Chapitre VIII.
EXPERIENCES SUR LES CORPS PLUS DURS, COMME L’AMBRE, L’YVOIRE, &c.
J'Ay fait des experiences sur des corps plus durs, comme l’ambre, l’yvoire, la corne de bœuf, l’écaille de tortuë; mais comme ie n’y ay encore rien trouvé qui puisse estre utile dans la pratique, je ne veux pas ennuyer le lecteur en rapportant toutes les particularitez des experiences; Je me contenteray donc simplement de donner quelque peu d’observations qu’elles m’ont fourni.
1o. Ie n’ay jamais pu fondre l’ambre, quelque degré de chaleur que j’aye employé, quoy que j’emplisse la Machine avec de la pois & du sable au lieu d’eau, & que je la fermasse avec 8. vis au lieu de 2. J’ay bien pû faire la separation de diverses substances dont il est composé, sçavoir de baume, des fumées, & des terrestreitez; mais tout cela ne se peut appeller de l’ambre fondu, puis qu’il n’a plus les proprietez de l’ambre, car si on dissout ces substances dans l’esprit de therebentine, elles ne sçauroient acquerir beaucoup de dureté, quoy qu’on fasse évaporer l’esprit; & une chaleur mediocre peut les ramolir, comme si ce n’estoit que la therebentine endurcie.
2o.

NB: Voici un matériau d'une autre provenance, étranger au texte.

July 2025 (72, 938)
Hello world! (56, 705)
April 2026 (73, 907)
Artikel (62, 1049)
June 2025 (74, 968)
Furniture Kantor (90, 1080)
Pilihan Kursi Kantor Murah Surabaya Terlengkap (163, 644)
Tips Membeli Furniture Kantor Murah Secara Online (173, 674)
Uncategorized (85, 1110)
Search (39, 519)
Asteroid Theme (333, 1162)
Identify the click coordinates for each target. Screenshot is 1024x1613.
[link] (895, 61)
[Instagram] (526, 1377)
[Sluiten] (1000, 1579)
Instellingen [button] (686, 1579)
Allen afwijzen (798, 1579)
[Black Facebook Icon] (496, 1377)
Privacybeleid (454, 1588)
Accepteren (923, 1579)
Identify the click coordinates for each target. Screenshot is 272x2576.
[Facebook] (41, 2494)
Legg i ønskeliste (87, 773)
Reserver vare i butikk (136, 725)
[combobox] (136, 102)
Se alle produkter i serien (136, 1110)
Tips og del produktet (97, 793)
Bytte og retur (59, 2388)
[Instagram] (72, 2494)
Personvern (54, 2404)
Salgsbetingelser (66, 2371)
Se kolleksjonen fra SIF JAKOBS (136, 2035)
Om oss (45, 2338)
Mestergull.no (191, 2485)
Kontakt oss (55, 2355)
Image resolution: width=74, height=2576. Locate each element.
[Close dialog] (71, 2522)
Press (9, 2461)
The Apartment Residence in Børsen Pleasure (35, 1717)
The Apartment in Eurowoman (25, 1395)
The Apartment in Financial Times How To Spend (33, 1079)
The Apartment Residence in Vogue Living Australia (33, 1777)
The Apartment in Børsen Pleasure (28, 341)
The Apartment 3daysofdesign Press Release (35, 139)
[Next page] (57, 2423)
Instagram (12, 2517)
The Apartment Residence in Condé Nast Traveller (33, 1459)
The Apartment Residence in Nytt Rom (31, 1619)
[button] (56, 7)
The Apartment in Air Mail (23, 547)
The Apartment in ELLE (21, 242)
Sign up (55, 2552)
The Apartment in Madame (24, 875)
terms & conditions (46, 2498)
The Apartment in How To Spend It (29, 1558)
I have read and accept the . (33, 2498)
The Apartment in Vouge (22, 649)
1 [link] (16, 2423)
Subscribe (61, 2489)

Mr. Boyle m’ayant donné de la gomme copal pour essayer ce qu’elle feroit, je trouvay bien à la verité qu’elle se fondit sans se gaster beaucoup: mais quand je voulus m’en servir pour faciliter la fonte de l’ambre, je n’y pus reüssir, j’ay voulu employer pour ce même dessein du mastik, de la gomme adragant, de la poix resiné, mais tout cela a été inutilement, si bien que je croy qu’on peut asseurer, que pour la fonte de l’ambre il faut une chaleur plus forte & plus prompte que cette Machine n’en peut donner.
3o. Quoy qu’il semble que la corne de bœuf soit un corps plus gluant que les os, je n’ay jamais pu en tirer aucune gelée ny colle, quoyque j’aye remis la mesme corne trois ou quatre fois de suite dans la Machine sur le feu.
4o. Je n’ay jamais pu prendre l’yvoire molle & pliante, quoyque je l’aye fait cuire de diverses manieres, & avec diverses liqueurs, comme sont la graisse, l’huyle, la bierre & l’eau, j’en ay tiré de fort belle gelée bien transparente, mais l’yvoire demeure cassante.
5o. L’écaille de tortuë ne se sçauroit ramollir en boüillant dans l’huyle, mais dans l’esprit de vin elle s’enfle, & devient pleine de cavitez comme une éponge.
6o. La corne de bœuf & l’écaille de tortuë ayant esté cuittes dans l’eau, a une chaleur capable de faire exhaler la goutte d’eau en 3. secondes, avec une pression interieure 12. fois plus forte que la pression ordinaire de l’air; elles deviennent si molles, qu’elles ne se rendurcissent point en 3. ou 4. jours de temps, & peut-estre que cecy pourroit être d'usage dans la pratique, & donner plus de commodité de mettre ces matieres en œuvres, que quand elles ne sont échauffées qu’à la maniere ordinaire; il faut pourtant avoüer qu’elles demeurent aprés cela plus cassantes qu’auparavant; & j’ay une fois veu deux pieces d’écaille de tortuë, qui en cuisant ensemble, s’estoient si bien collées l’une à l’autre, qu’elles se rompoient ailleurs, plûtost que de se des-unir.